Losing money when investing is as inevitable as death and taxes. Those who immediately fire their advisers for incurring such losses will never be satisfied.
I’m referring to short-term losses, over periods as long as a year, if not more. Even advisers with the very best long-term records regularly lose money in many calendar years along the way.
That sobering truth was confirmed by a recent Hulbert Financial Digest study of the more than 1,000 newsletter model portfolios whose performances it has audited over the last four decades. The study focused on just the small minority of these portfolios that beat the Standard & Poor's 500 index over any 20-year period since 1980. It found that, on average, these market beaters still lost money in 1 of every 4 years and lagged the S&P 500 in 1 of every 2 years.
And remember that these statistics apply to the very best advisers. Others did even worse.
You might object that losses aren’t inevitable for an adviser who always recommends money markets or short-term bond funds. But such an adviser will pay a high price for doing so, since he will lag the stock market in the majority of calendar years. None of the 1000-plus portfolios in the Hulbert Financial Digest database has come close to beating the stock market in every single year.
Another objection I often hear is that the investment newsletter industry is unrepresentative of Wall Street’s professional money managers, who presumably really know what they’re doing.

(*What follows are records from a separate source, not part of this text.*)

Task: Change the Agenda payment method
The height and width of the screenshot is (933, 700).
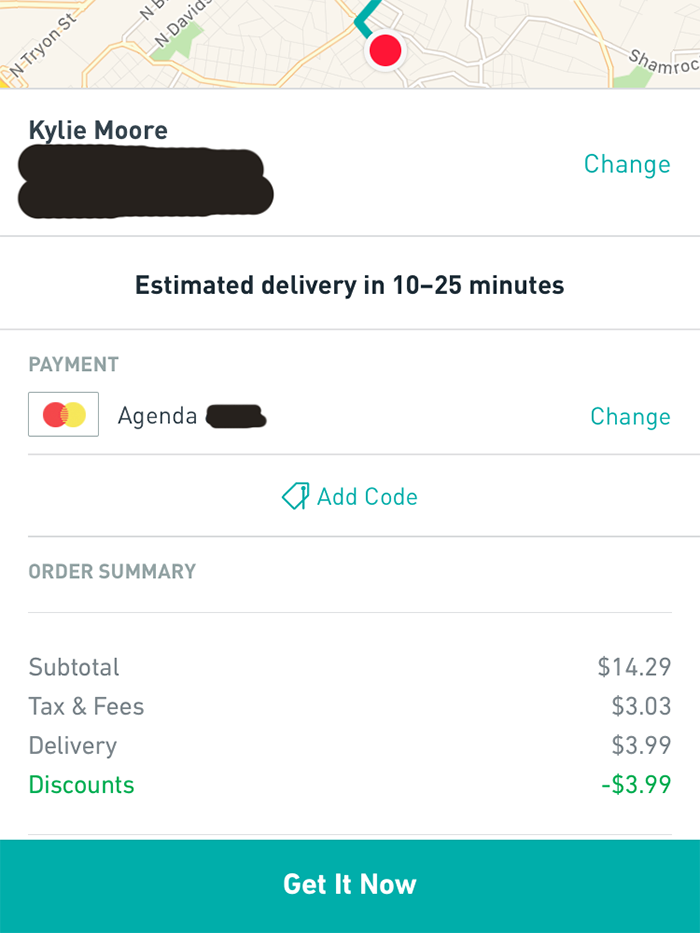Action: (x=629, y=416)
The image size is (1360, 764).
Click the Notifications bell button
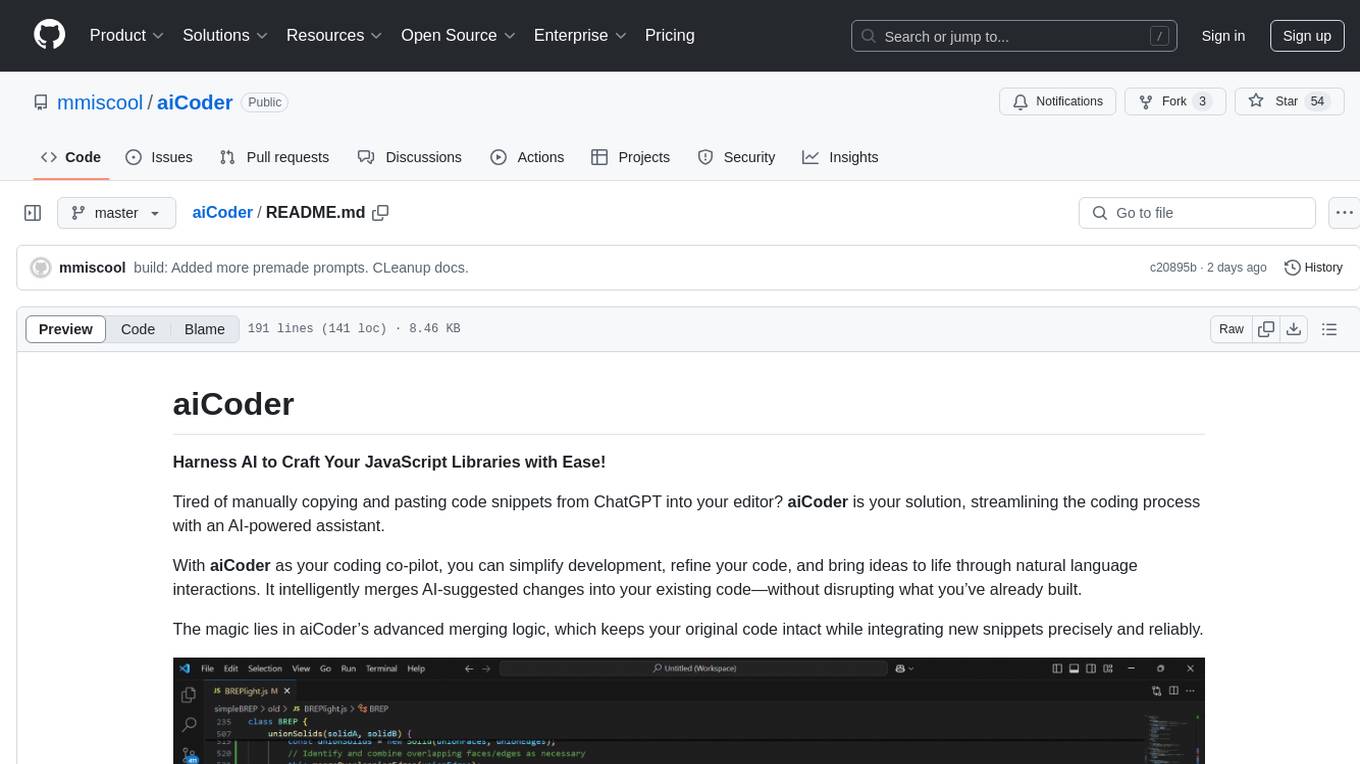tap(1058, 102)
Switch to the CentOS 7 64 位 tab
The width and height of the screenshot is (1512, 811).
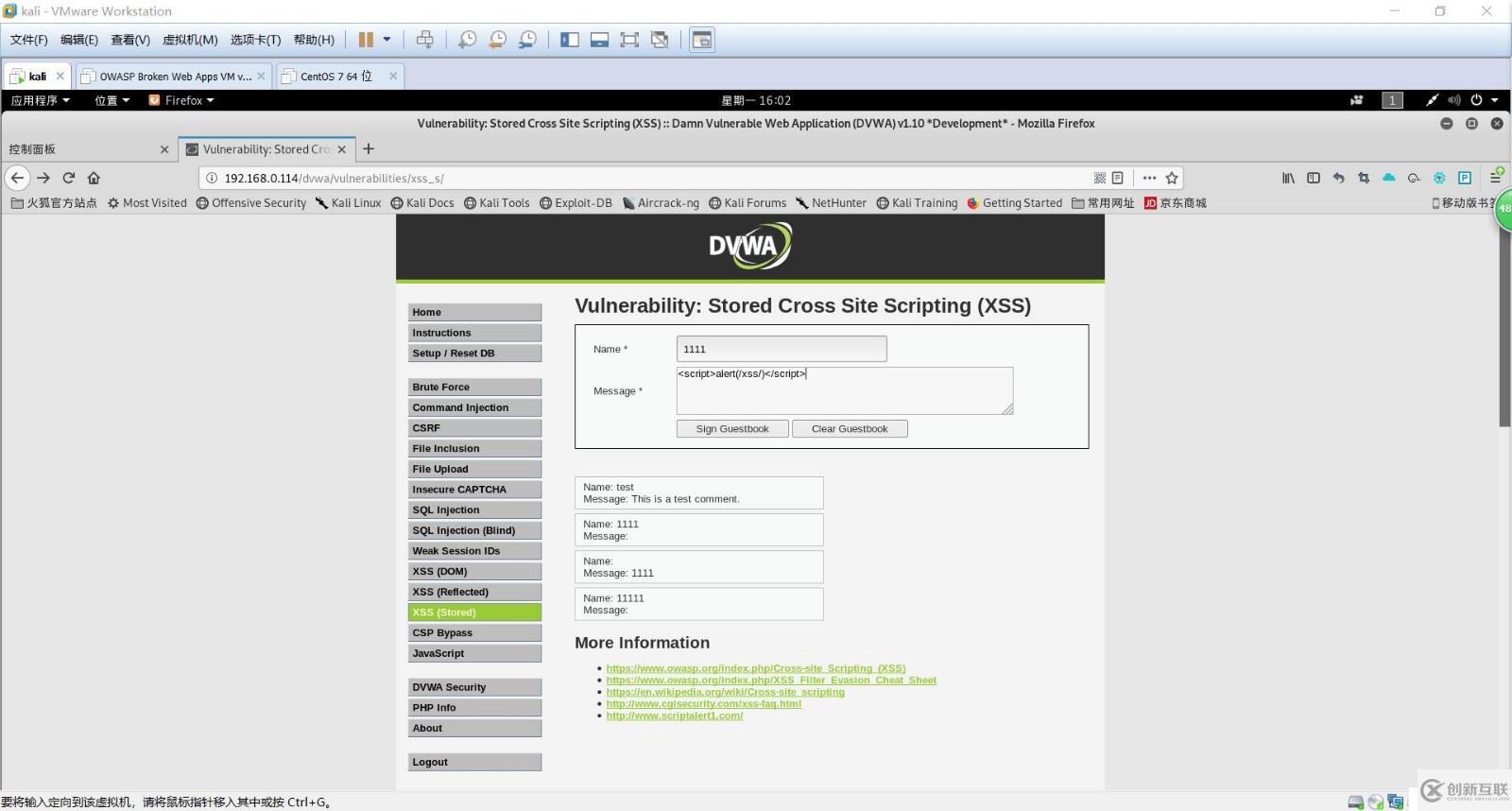336,77
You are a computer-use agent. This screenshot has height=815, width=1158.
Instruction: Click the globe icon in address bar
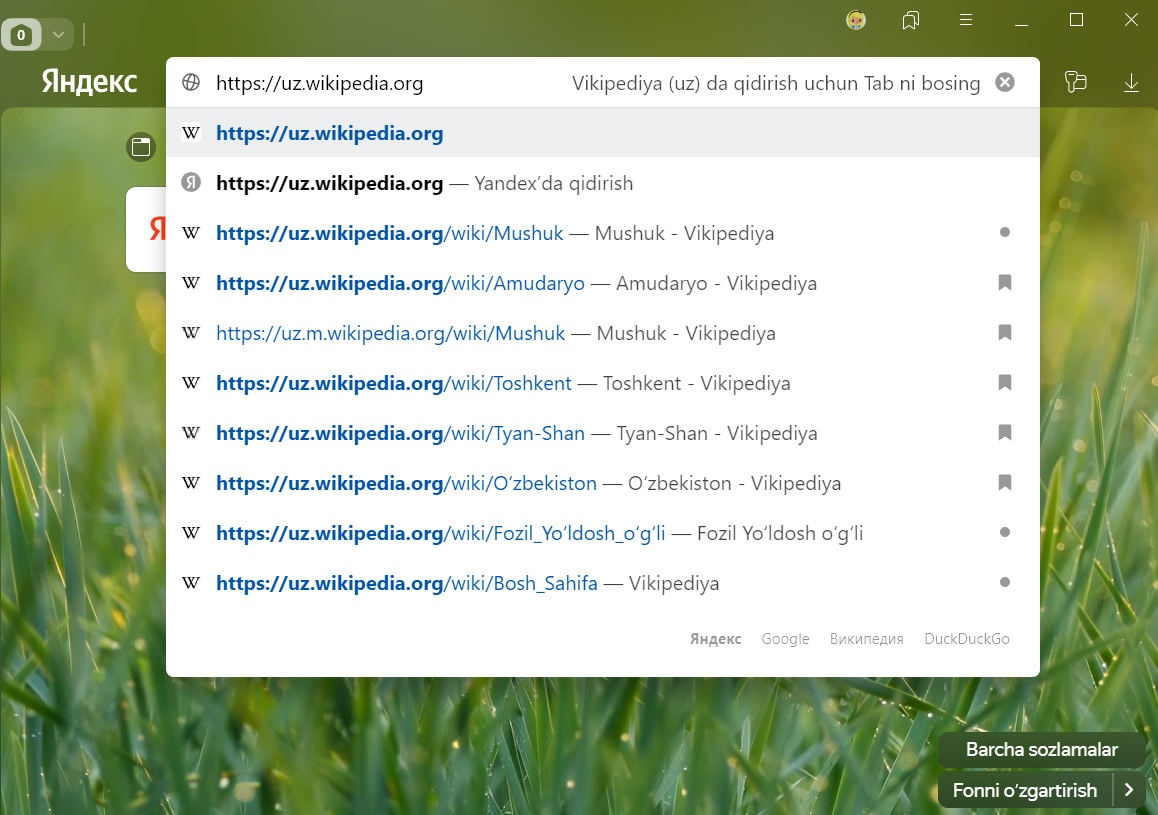point(191,83)
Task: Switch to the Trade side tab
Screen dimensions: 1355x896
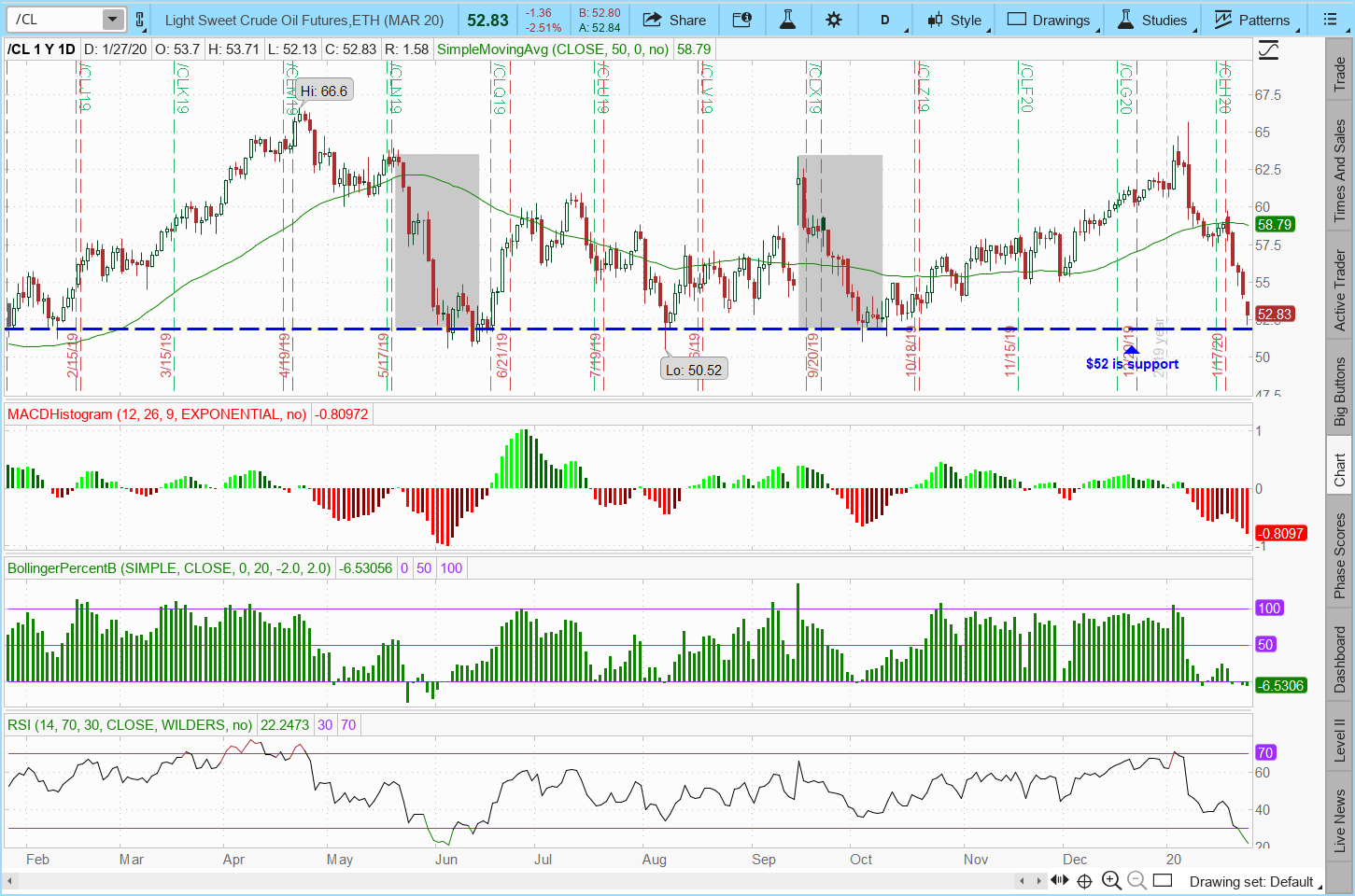Action: pos(1339,75)
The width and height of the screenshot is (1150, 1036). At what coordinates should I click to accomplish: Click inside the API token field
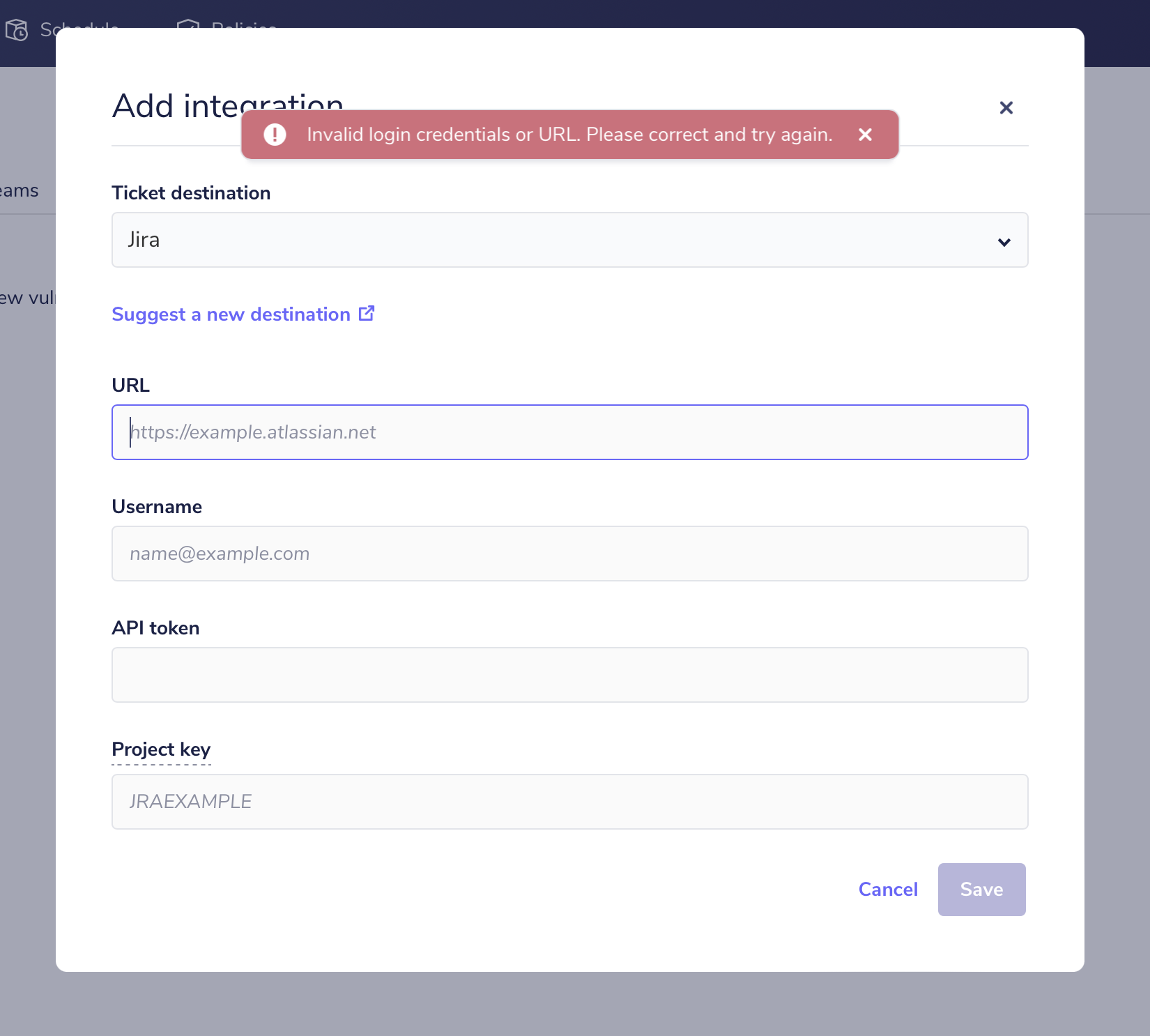coord(569,675)
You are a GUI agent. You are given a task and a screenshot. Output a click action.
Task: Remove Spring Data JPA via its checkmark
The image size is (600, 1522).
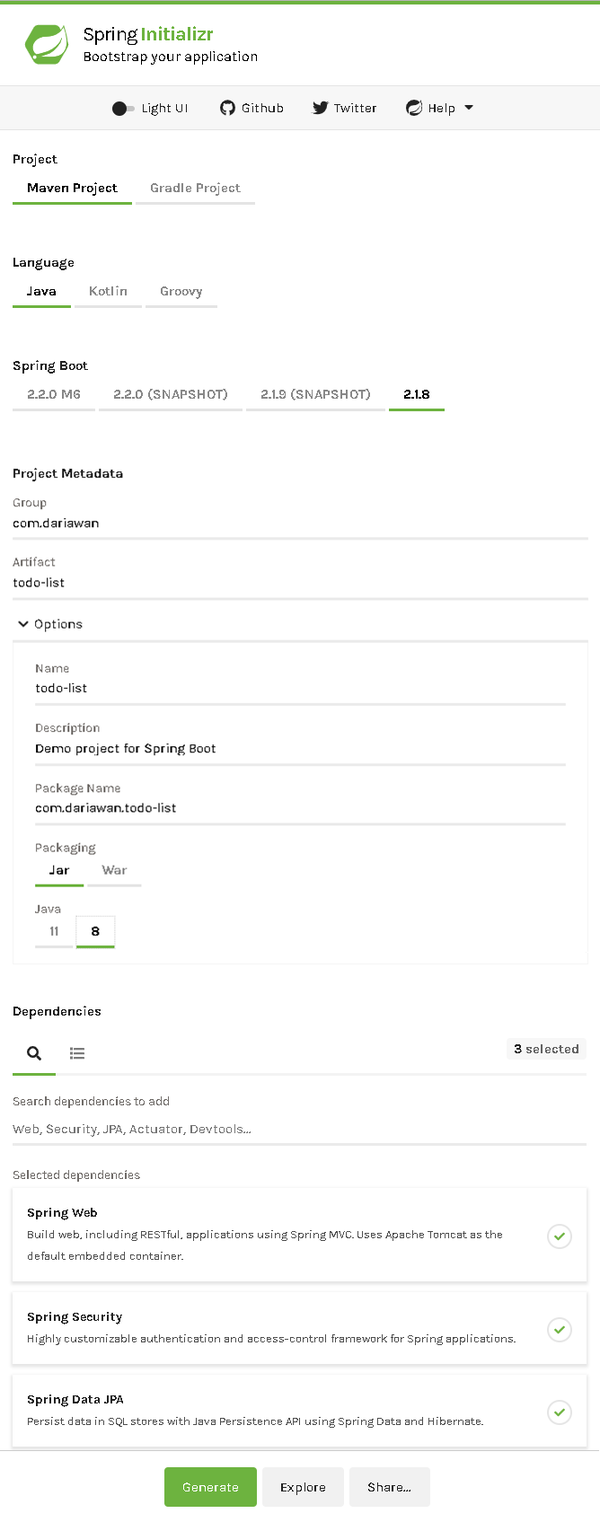tap(560, 1412)
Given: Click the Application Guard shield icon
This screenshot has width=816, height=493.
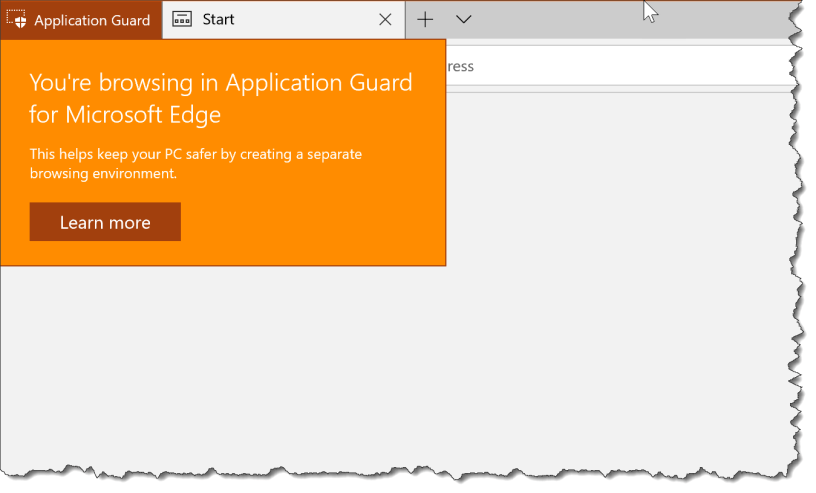Looking at the screenshot, I should click(16, 19).

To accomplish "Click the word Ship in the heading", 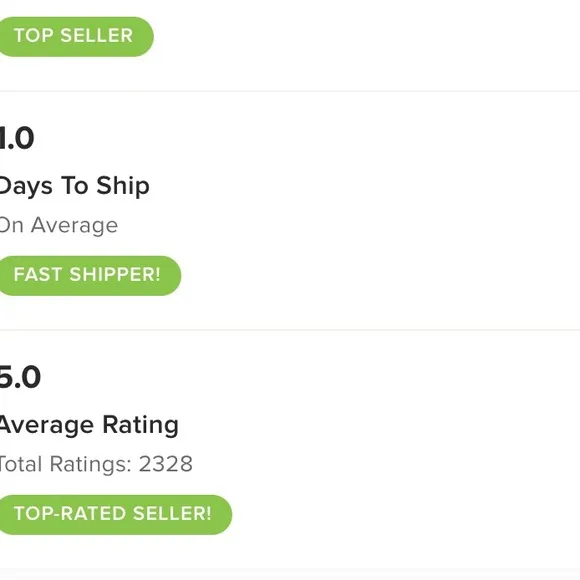I will coord(123,186).
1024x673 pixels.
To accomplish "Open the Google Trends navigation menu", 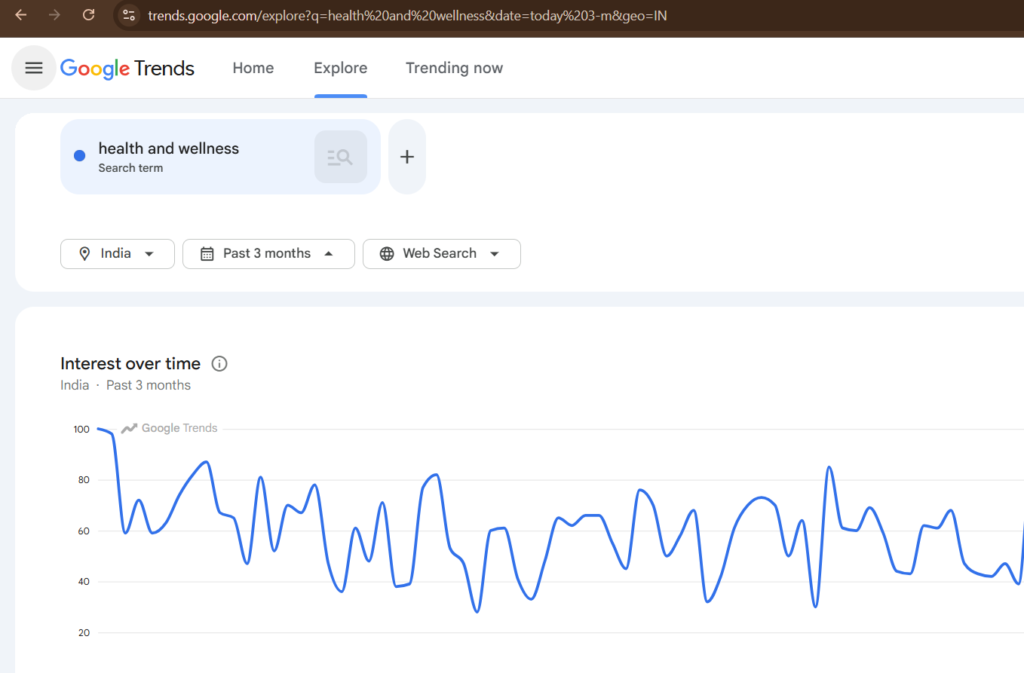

But at least in regards to the frequency of short-term losses and market-lagging returns, those managers do no better.
Consider a study conducted several years ago by Brandes Investment Partners, a money management firm based in San Diego. The study analyzed actively-managed U.S. equity mutual funds in the Morningstar database that had beaten the S&P 500 over a 10-year period. It found that “all of them underperformed the Index substantially during shorter periods within the decade.”
Even Warren Buffett, CEO of Berkshire Hathaway and considered the most successful investor alive today, has suffered numerous bouts of short-term market-lagging returns. The book value of his firm has lagged the S&P 500 in nine of the last 20 calendar years, for example, a proportion that is virtually identical to what was found among the best investment newsletters.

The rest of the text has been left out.